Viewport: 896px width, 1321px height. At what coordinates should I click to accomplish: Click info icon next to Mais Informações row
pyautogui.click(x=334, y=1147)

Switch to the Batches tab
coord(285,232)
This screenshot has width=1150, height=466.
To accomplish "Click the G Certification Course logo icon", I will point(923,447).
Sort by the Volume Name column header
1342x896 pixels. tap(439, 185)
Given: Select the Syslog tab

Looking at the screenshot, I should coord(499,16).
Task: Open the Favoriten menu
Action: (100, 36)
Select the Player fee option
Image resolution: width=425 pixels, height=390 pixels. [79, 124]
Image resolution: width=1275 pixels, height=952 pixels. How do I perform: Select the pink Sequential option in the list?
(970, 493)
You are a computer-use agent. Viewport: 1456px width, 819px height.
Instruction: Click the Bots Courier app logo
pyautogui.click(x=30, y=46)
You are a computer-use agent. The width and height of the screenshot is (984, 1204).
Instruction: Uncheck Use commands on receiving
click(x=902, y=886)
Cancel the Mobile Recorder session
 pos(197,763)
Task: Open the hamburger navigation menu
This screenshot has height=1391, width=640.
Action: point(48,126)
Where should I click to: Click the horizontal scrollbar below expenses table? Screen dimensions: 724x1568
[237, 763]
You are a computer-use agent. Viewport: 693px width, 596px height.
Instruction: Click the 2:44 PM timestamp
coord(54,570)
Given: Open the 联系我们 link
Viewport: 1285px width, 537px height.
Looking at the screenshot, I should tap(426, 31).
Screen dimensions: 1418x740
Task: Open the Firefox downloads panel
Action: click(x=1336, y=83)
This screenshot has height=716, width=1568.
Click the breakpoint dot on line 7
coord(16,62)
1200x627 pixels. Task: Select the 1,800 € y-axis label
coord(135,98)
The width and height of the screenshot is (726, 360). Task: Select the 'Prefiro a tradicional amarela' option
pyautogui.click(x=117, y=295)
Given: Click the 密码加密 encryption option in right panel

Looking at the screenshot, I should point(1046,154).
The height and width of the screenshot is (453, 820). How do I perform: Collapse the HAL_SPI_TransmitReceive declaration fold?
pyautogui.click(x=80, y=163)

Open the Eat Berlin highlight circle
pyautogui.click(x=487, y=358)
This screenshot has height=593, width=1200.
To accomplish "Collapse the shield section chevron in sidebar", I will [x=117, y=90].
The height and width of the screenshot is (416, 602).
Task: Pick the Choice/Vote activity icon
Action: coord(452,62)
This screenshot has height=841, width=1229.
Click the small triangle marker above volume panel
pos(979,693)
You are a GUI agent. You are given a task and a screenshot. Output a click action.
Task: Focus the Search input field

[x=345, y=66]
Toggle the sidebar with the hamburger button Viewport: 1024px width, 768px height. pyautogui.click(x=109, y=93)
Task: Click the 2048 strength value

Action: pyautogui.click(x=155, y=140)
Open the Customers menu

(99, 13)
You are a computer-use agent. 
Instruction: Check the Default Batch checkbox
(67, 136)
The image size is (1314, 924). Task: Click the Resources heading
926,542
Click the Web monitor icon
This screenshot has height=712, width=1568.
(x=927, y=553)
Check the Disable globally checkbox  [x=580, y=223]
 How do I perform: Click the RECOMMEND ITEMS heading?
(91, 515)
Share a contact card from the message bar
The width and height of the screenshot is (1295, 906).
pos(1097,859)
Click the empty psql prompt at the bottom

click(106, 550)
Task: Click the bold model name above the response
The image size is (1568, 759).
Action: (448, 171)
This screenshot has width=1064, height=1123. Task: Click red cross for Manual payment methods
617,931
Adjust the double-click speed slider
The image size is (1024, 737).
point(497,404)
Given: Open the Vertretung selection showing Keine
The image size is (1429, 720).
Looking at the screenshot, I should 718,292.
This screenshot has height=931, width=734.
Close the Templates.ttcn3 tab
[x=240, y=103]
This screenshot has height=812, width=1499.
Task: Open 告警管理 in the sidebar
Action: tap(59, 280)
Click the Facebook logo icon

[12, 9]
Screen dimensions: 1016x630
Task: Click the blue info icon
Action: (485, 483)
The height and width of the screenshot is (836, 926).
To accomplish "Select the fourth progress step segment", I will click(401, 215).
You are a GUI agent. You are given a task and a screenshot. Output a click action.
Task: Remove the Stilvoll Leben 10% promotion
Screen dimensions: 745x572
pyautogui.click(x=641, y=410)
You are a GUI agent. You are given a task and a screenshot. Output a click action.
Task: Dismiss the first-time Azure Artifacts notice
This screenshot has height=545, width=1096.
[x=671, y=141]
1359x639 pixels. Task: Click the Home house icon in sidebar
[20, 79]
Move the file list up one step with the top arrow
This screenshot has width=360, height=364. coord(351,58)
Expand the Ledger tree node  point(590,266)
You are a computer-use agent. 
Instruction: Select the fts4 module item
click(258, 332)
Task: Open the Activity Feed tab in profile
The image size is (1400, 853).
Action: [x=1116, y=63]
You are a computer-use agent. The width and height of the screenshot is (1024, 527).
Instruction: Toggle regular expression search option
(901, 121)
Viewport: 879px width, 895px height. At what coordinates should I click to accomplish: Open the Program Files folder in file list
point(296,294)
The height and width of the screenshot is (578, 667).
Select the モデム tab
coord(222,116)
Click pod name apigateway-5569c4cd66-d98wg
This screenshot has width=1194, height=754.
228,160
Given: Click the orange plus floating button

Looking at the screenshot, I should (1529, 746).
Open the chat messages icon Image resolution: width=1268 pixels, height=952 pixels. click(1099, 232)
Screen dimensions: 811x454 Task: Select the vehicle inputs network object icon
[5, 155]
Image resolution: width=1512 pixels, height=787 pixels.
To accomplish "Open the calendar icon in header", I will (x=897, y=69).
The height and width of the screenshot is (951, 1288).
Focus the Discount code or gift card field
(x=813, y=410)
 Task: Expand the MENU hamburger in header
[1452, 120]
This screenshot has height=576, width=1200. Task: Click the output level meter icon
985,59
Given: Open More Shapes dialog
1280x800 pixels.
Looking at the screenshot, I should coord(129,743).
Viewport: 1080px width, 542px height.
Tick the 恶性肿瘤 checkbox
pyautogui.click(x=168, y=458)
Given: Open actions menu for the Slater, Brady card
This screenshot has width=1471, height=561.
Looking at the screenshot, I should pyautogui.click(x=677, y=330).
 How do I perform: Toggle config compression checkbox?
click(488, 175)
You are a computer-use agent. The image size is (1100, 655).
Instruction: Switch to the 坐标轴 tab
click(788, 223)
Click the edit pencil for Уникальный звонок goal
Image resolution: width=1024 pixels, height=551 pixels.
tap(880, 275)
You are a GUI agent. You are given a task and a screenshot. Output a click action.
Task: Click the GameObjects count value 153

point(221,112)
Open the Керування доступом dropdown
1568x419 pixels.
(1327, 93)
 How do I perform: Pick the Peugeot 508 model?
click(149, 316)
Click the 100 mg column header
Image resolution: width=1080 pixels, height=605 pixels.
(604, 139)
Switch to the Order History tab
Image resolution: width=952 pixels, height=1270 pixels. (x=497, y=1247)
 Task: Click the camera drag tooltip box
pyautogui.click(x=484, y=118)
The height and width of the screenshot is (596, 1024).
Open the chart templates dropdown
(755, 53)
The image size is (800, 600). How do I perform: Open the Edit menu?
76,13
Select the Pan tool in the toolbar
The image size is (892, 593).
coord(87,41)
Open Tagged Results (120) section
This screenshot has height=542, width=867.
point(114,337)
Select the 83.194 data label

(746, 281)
──────────
### WHAT THIS TASK INVOLVES
Write out every entry exactly as it appears.

### TASK OUTPUT
Viewport: 896px width, 1321px height. At what coordinates should I click to accomplish: Click info icon next to Mais Informações row
pyautogui.click(x=334, y=1147)

Switch to the Batches tab
coord(285,232)
This screenshot has width=1150, height=466.
To accomplish "Click the G Certification Course logo icon", I will point(923,447).
Sort by the Volume Name column header
1342x896 pixels. tap(439, 185)
Given: Select the Syslog tab

Looking at the screenshot, I should coord(499,16).
Task: Open the Favoriten menu
Action: (100, 36)
Select the Player fee option
Image resolution: width=425 pixels, height=390 pixels. [79, 124]
Image resolution: width=1275 pixels, height=952 pixels. How do I perform: Select the pink Sequential option in the list?
(970, 493)
You are a computer-use agent. Viewport: 1456px width, 819px height.
Instruction: Click the Bots Courier app logo
pyautogui.click(x=30, y=46)
You are a computer-use agent. The width and height of the screenshot is (984, 1204).
Instruction: Uncheck Use commands on receiving
click(x=902, y=886)
Cancel the Mobile Recorder session
 pos(197,763)
Task: Open the hamburger navigation menu
This screenshot has height=1391, width=640.
Action: point(48,126)
Where should I click to: Click the horizontal scrollbar below expenses table? Screen dimensions: 724x1568
[237, 763]
You are a computer-use agent. Viewport: 693px width, 596px height.
Instruction: Click the 2:44 PM timestamp
coord(54,570)
Given: Open the 联系我们 link
Viewport: 1285px width, 537px height.
Looking at the screenshot, I should tap(426, 31).
Screen dimensions: 1418x740
Task: Open the Firefox downloads panel
Action: click(x=1336, y=83)
This screenshot has height=716, width=1568.
Click the breakpoint dot on line 7
coord(16,62)
1200x627 pixels. Task: Select the 1,800 € y-axis label
coord(135,98)
The width and height of the screenshot is (726, 360). Task: Select the 'Prefiro a tradicional amarela' option
pyautogui.click(x=117, y=295)
Given: Click the 密码加密 encryption option in right panel

Looking at the screenshot, I should point(1046,154).
The height and width of the screenshot is (453, 820). How do I perform: Collapse the HAL_SPI_TransmitReceive declaration fold?
pyautogui.click(x=80, y=163)

Open the Eat Berlin highlight circle
pyautogui.click(x=487, y=358)
This screenshot has height=593, width=1200.
To accomplish "Collapse the shield section chevron in sidebar", I will [x=117, y=90].
The height and width of the screenshot is (416, 602).
Task: Pick the Choice/Vote activity icon
Action: coord(452,62)
This screenshot has height=841, width=1229.
Click the small triangle marker above volume panel
pos(979,693)
You are a GUI agent. You are given a task and a screenshot. Output a click action.
Task: Focus the Search input field

[x=345, y=66]
Toggle the sidebar with the hamburger button Viewport: 1024px width, 768px height. pyautogui.click(x=109, y=93)
Task: Click the 2048 strength value

Action: pyautogui.click(x=155, y=140)
Open the Customers menu

(99, 13)
You are a computer-use agent. 
Instruction: Check the Default Batch checkbox
(67, 136)
The image size is (1314, 924). Task: Click the Resources heading
926,542
Click the Web monitor icon
This screenshot has height=712, width=1568.
(x=927, y=553)
Check the Disable globally checkbox  [x=580, y=223]
 How do I perform: Click the RECOMMEND ITEMS heading?
(91, 515)
Share a contact card from the message bar
The width and height of the screenshot is (1295, 906).
pos(1097,859)
Click the empty psql prompt at the bottom

click(106, 550)
Task: Click the bold model name above the response
The image size is (1568, 759).
Action: (448, 171)
This screenshot has width=1064, height=1123. Task: Click red cross for Manual payment methods
617,931
Adjust the double-click speed slider
The image size is (1024, 737).
point(497,404)
Given: Open the Vertretung selection showing Keine
The image size is (1429, 720).
Looking at the screenshot, I should 718,292.
This screenshot has height=931, width=734.
Close the Templates.ttcn3 tab
[x=240, y=103]
This screenshot has height=812, width=1499.
Task: Open 告警管理 in the sidebar
Action: tap(59, 280)
Click the Facebook logo icon

[12, 9]
Screen dimensions: 1016x630
Task: Click the blue info icon
Action: (485, 483)
The height and width of the screenshot is (836, 926).
To accomplish "Select the fourth progress step segment", I will click(401, 215).
You are a GUI agent. You are given a task and a screenshot. Output a click action.
Task: Remove the Stilvoll Leben 10% promotion
Screen dimensions: 745x572
pyautogui.click(x=641, y=410)
You are a GUI agent. You are given a task and a screenshot. Output a click action.
Task: Dismiss the first-time Azure Artifacts notice
This screenshot has height=545, width=1096.
[x=671, y=141]
1359x639 pixels. Task: Click the Home house icon in sidebar
[20, 79]
Move the file list up one step with the top arrow
This screenshot has width=360, height=364. coord(351,58)
Expand the Ledger tree node  point(590,266)
You are a computer-use agent. 
Instruction: Select the fts4 module item
click(258, 332)
Task: Open the Activity Feed tab in profile
The image size is (1400, 853).
Action: [x=1116, y=63]
You are a computer-use agent. The width and height of the screenshot is (1024, 527).
Instruction: Toggle regular expression search option
(901, 121)
Viewport: 879px width, 895px height. At what coordinates should I click to accomplish: Open the Program Files folder in file list
point(296,294)
The height and width of the screenshot is (578, 667).
Select the モデム tab
coord(222,116)
Click pod name apigateway-5569c4cd66-d98wg
This screenshot has width=1194, height=754.
228,160
Given: Click the orange plus floating button

Looking at the screenshot, I should (1529, 746).
Open the chat messages icon Image resolution: width=1268 pixels, height=952 pixels. click(1099, 232)
Screen dimensions: 811x454 Task: Select the vehicle inputs network object icon
[5, 155]
Image resolution: width=1512 pixels, height=787 pixels.
To accomplish "Open the calendar icon in header", I will (x=897, y=69).
The height and width of the screenshot is (951, 1288).
Focus the Discount code or gift card field
(x=813, y=410)
 Task: Expand the MENU hamburger in header
[1452, 120]
This screenshot has height=576, width=1200. Task: Click the output level meter icon
985,59
Given: Open More Shapes dialog
1280x800 pixels.
Looking at the screenshot, I should coord(129,743).
Viewport: 1080px width, 542px height.
Tick the 恶性肿瘤 checkbox
pyautogui.click(x=168, y=458)
Given: Open actions menu for the Slater, Brady card
This screenshot has width=1471, height=561.
Looking at the screenshot, I should pyautogui.click(x=677, y=330).
 How do I perform: Toggle config compression checkbox?
click(488, 175)
You are a computer-use agent. The image size is (1100, 655).
Instruction: Switch to the 坐标轴 tab
click(788, 223)
Click the edit pencil for Уникальный звонок goal
Image resolution: width=1024 pixels, height=551 pixels.
tap(880, 275)
You are a GUI agent. You are given a task and a screenshot. Output a click action.
Task: Click the GameObjects count value 153

point(221,112)
Open the Керування доступом dropdown
1568x419 pixels.
(1327, 93)
 How do I perform: Pick the Peugeot 508 model?
click(149, 316)
Click the 100 mg column header
Image resolution: width=1080 pixels, height=605 pixels.
(604, 139)
Switch to the Order History tab
Image resolution: width=952 pixels, height=1270 pixels. (x=497, y=1247)
 Task: Click the camera drag tooltip box
pyautogui.click(x=484, y=118)
The height and width of the screenshot is (596, 1024).
Open the chart templates dropdown
(755, 53)
The image size is (800, 600). How do I perform: Open the Edit menu?
76,13
Select the Pan tool in the toolbar
The image size is (892, 593).
coord(87,41)
Open Tagged Results (120) section
This screenshot has height=542, width=867.
point(114,337)
Select the 83.194 data label

(746, 281)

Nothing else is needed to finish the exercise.